Source data
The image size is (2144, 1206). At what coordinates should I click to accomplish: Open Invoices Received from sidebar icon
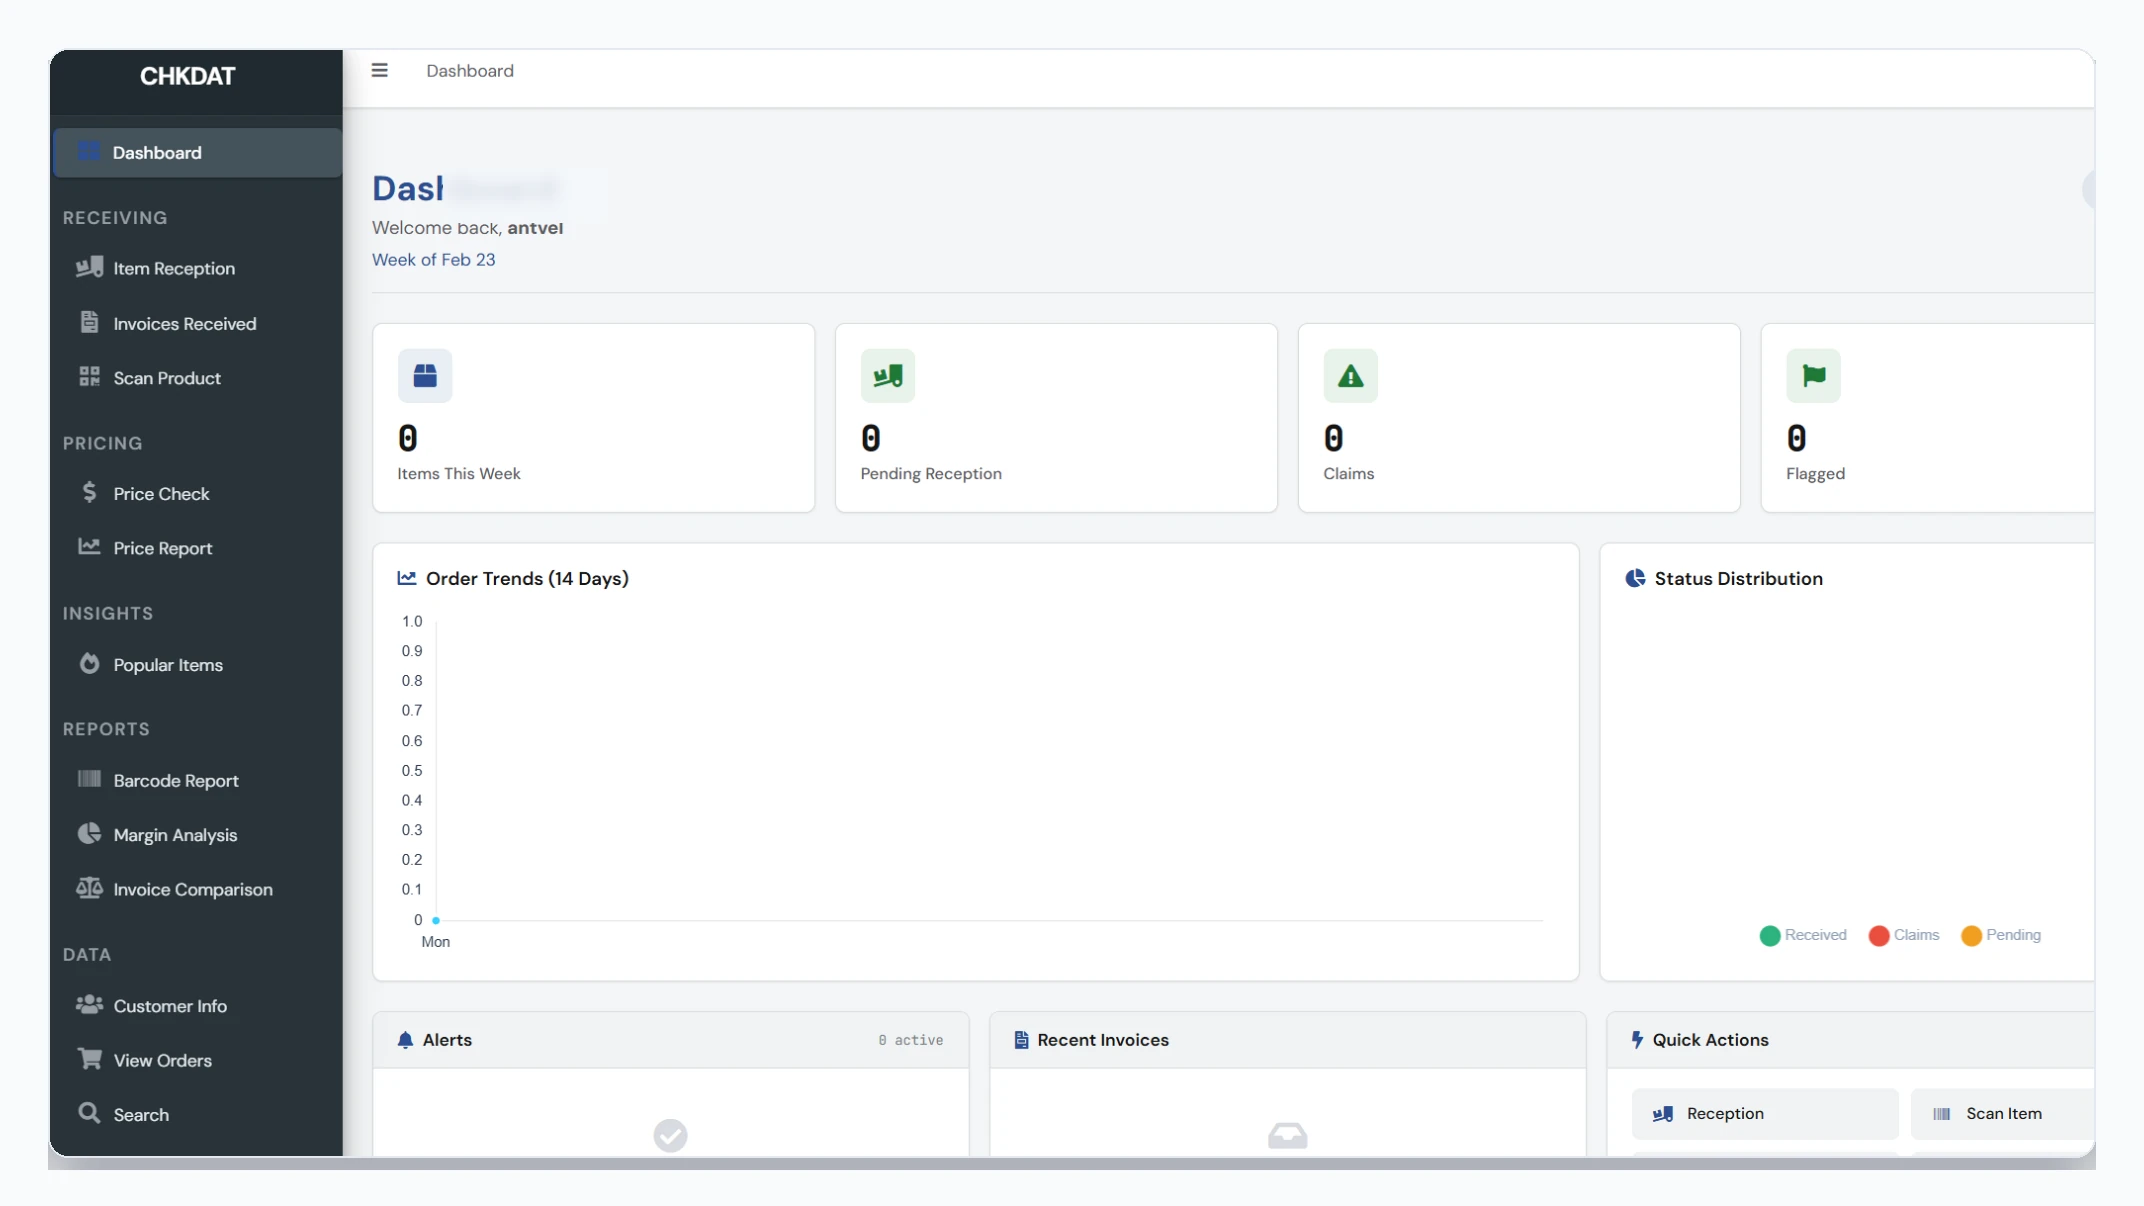click(x=89, y=322)
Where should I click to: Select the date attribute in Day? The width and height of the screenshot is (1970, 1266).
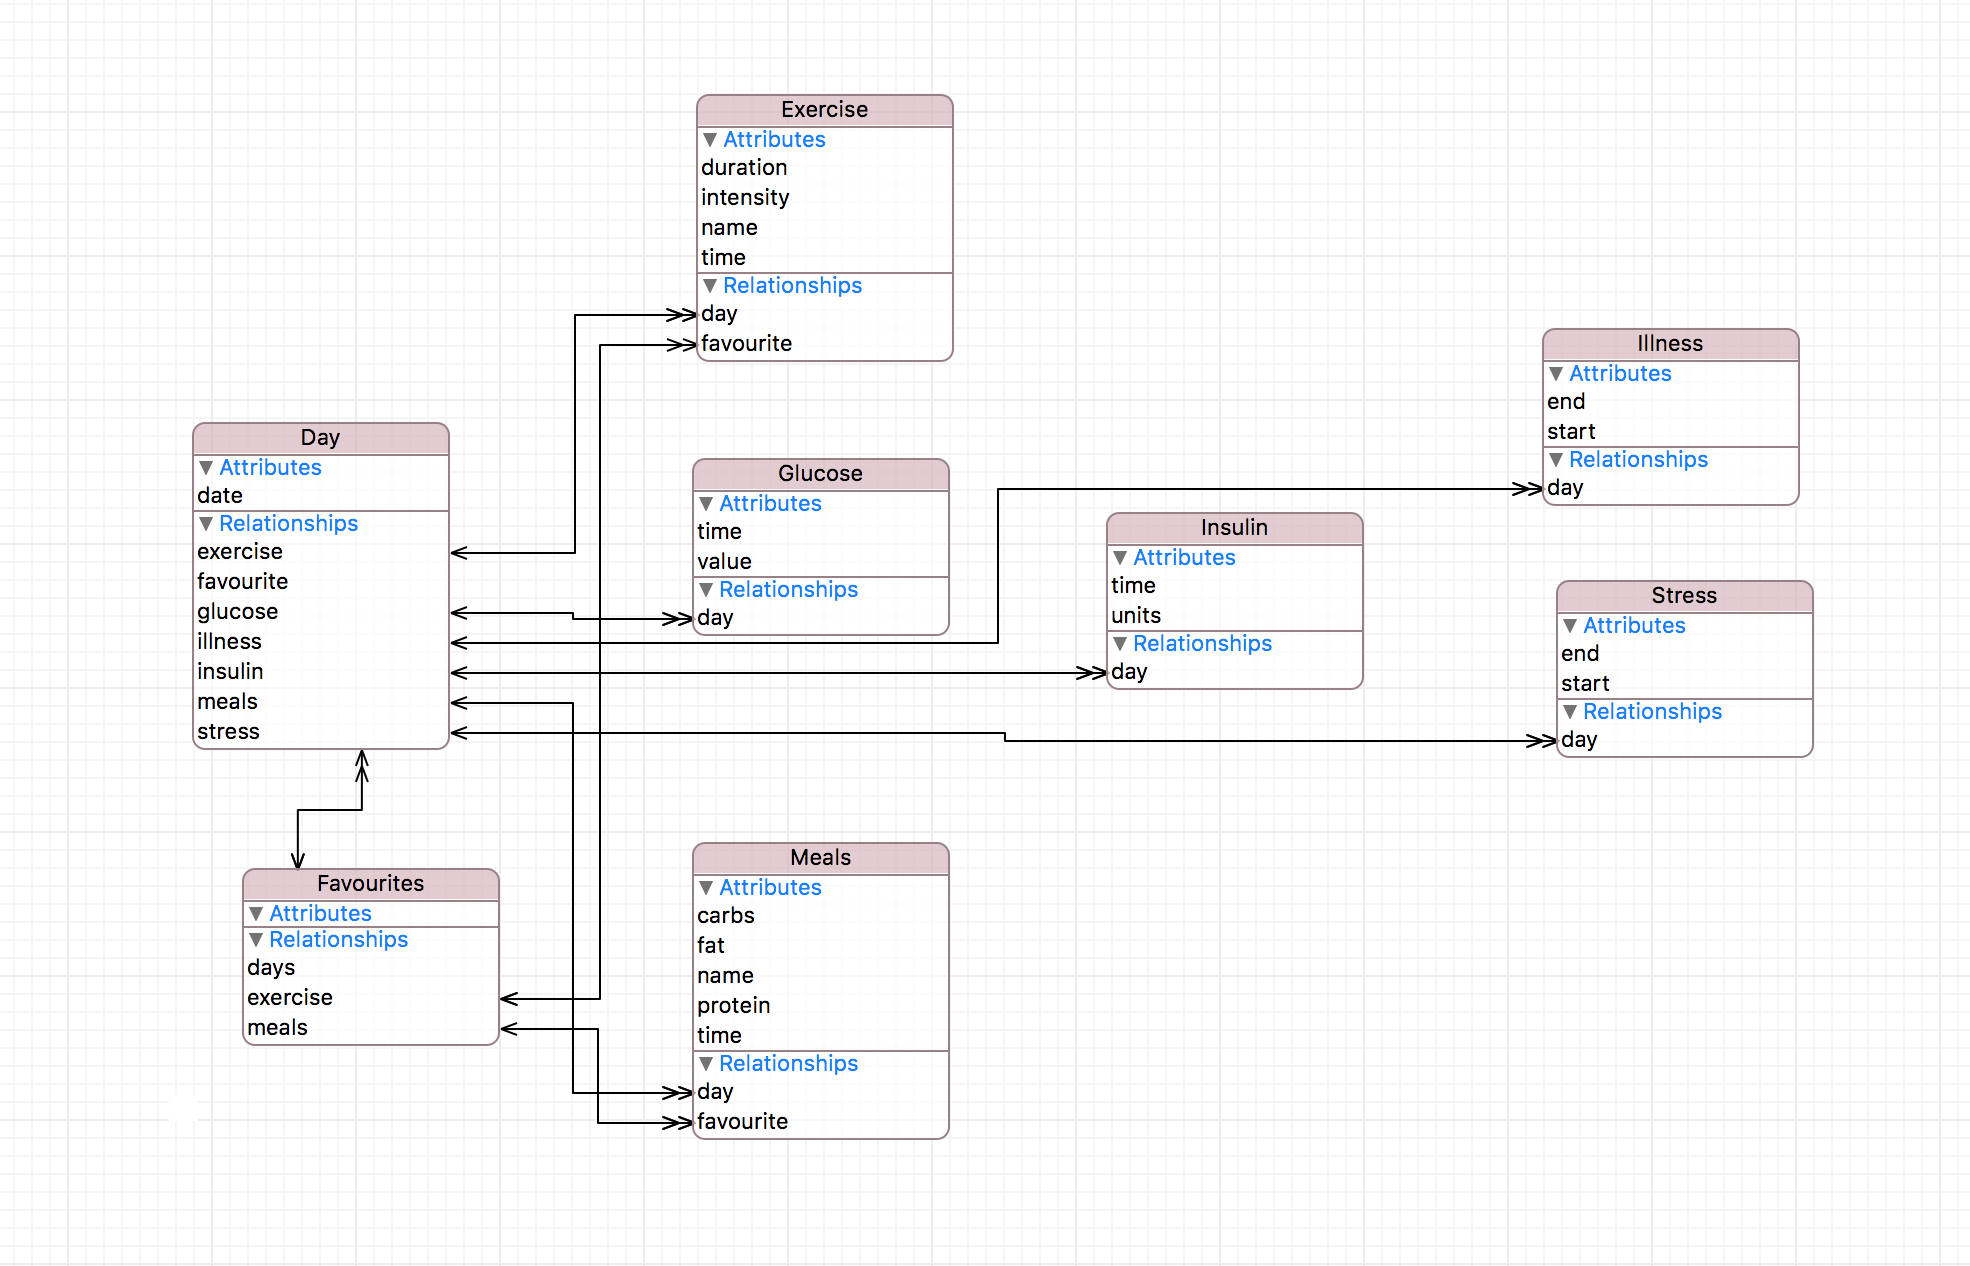click(221, 495)

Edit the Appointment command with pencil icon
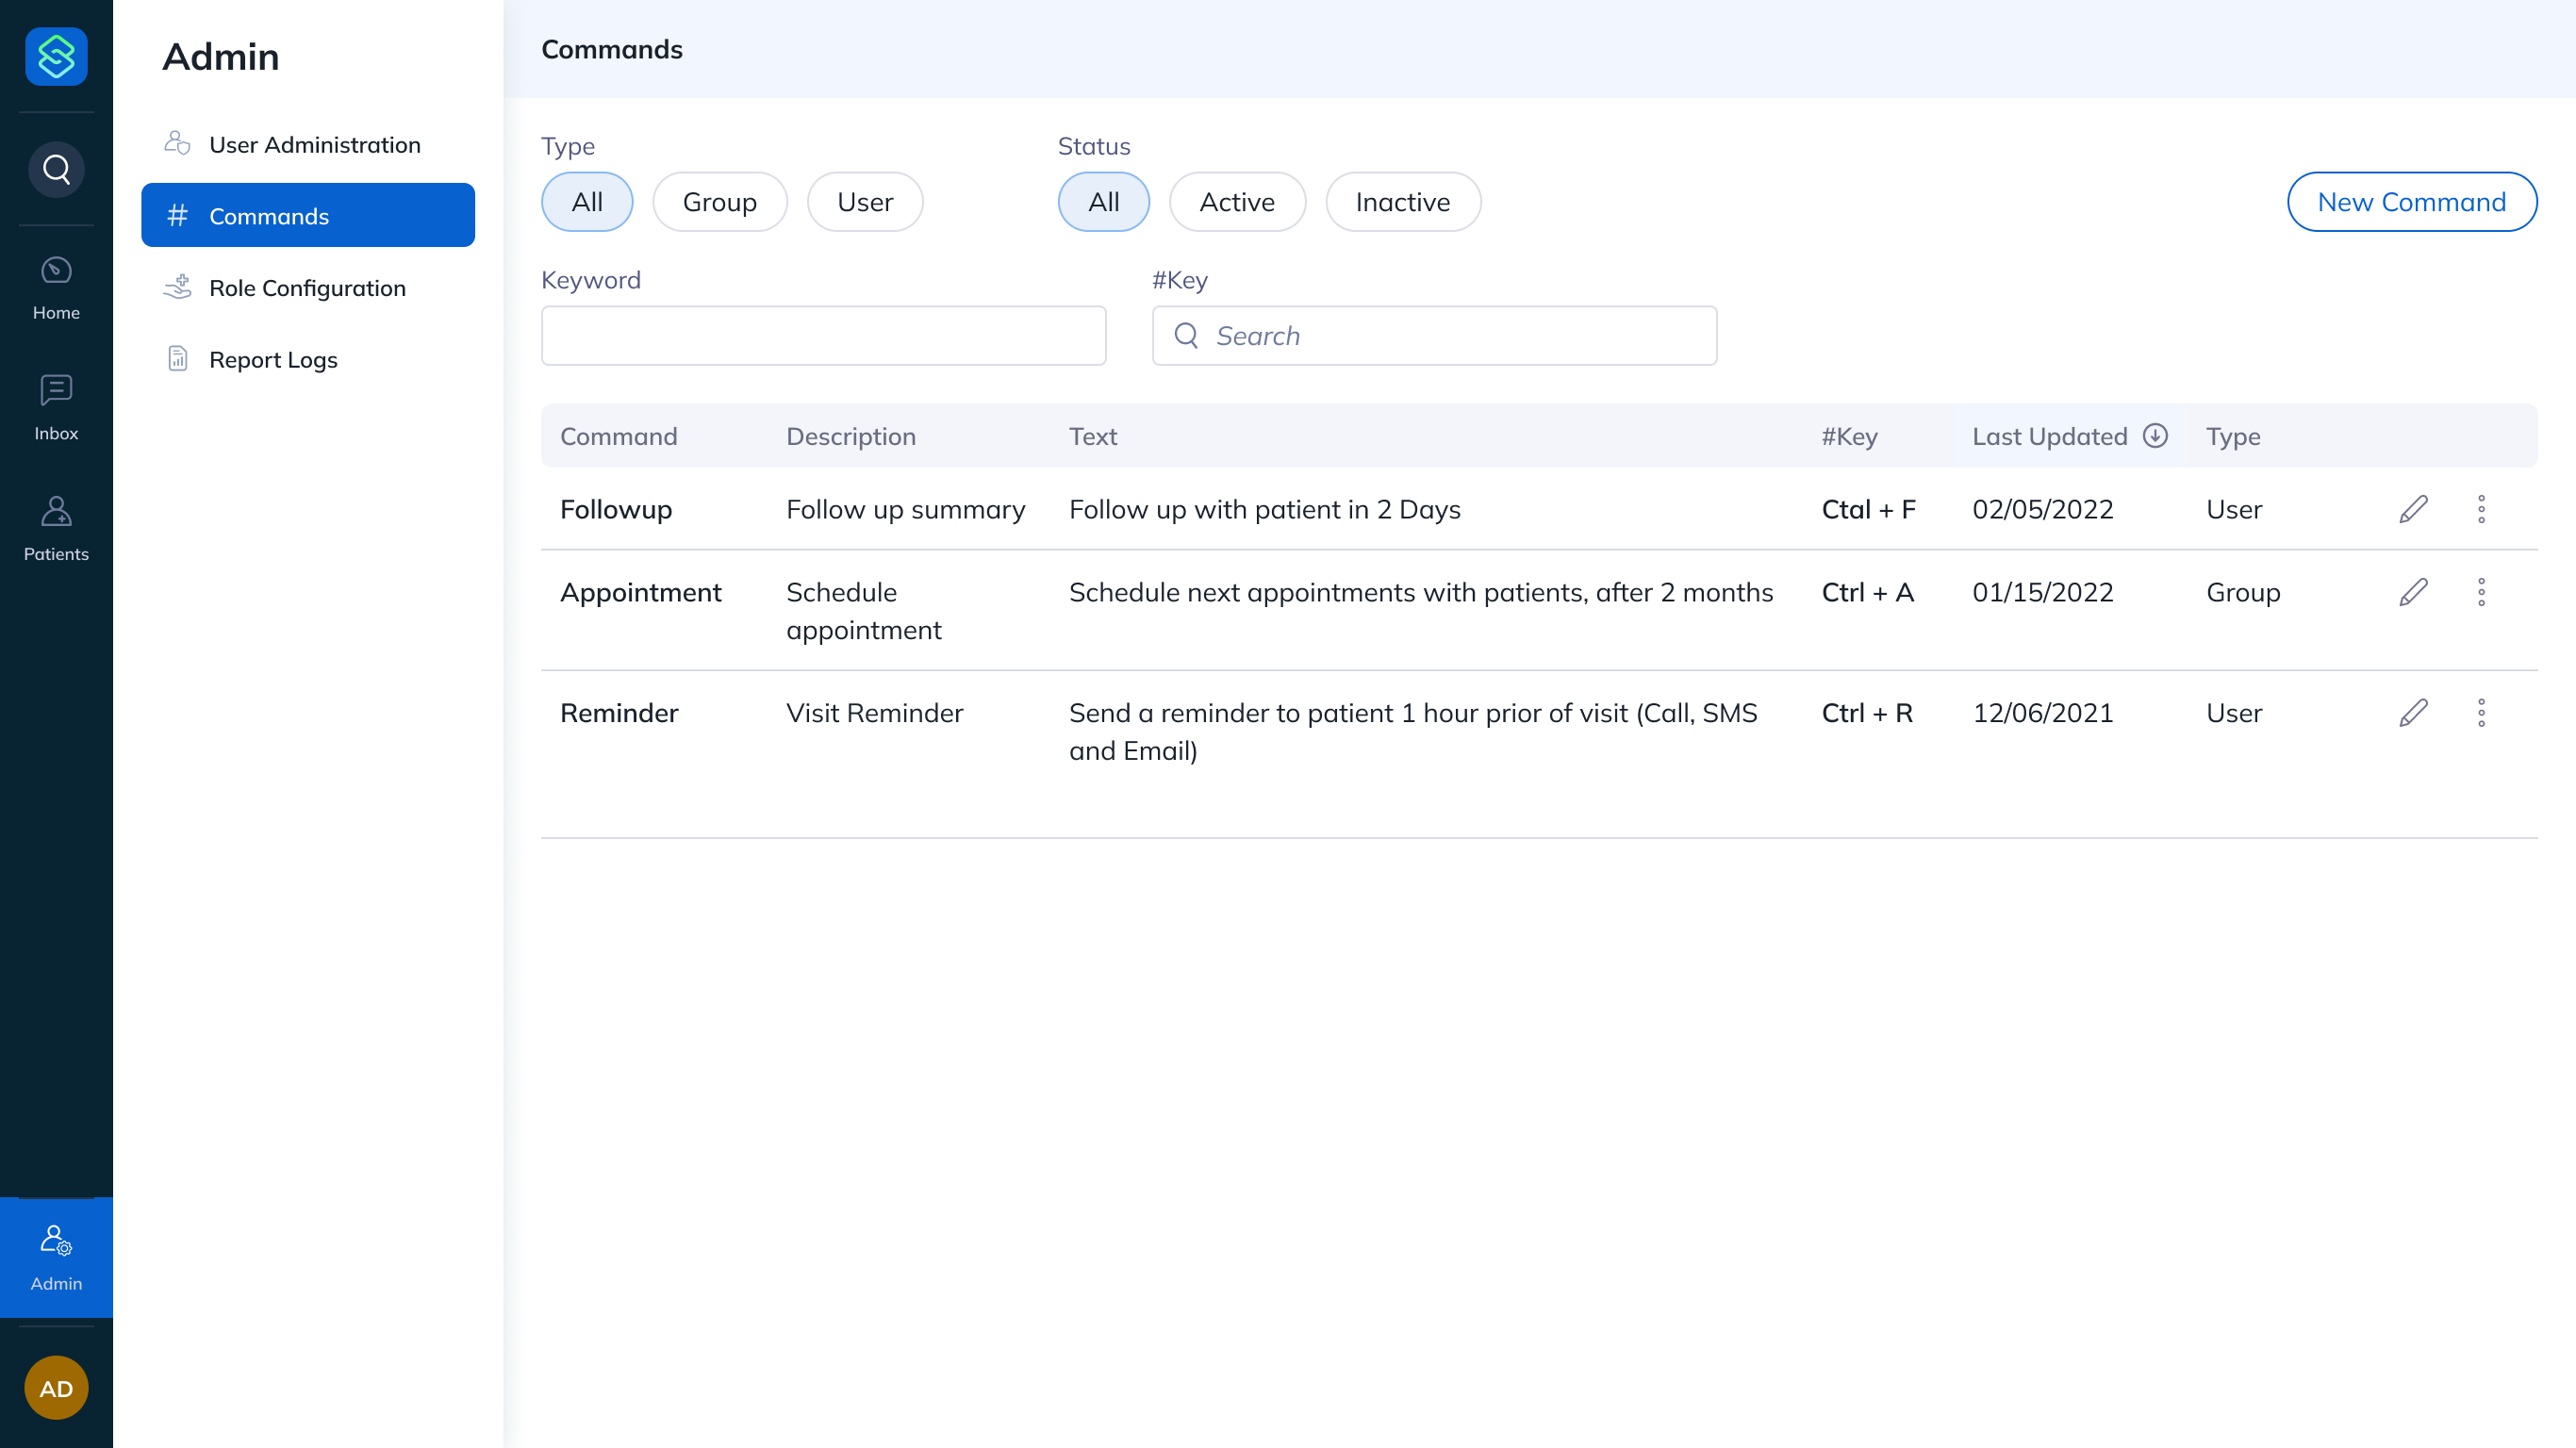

How to complete this task
Lines from the one holding "Where should I" to the end of the data, both ends included, are to be given again exactly; no pictures belong in the copy.

Exercise answer
Where should I click to: Select the date attribute in Day? The width and height of the screenshot is (1970, 1266).
click(221, 495)

Edit the Appointment command with pencil icon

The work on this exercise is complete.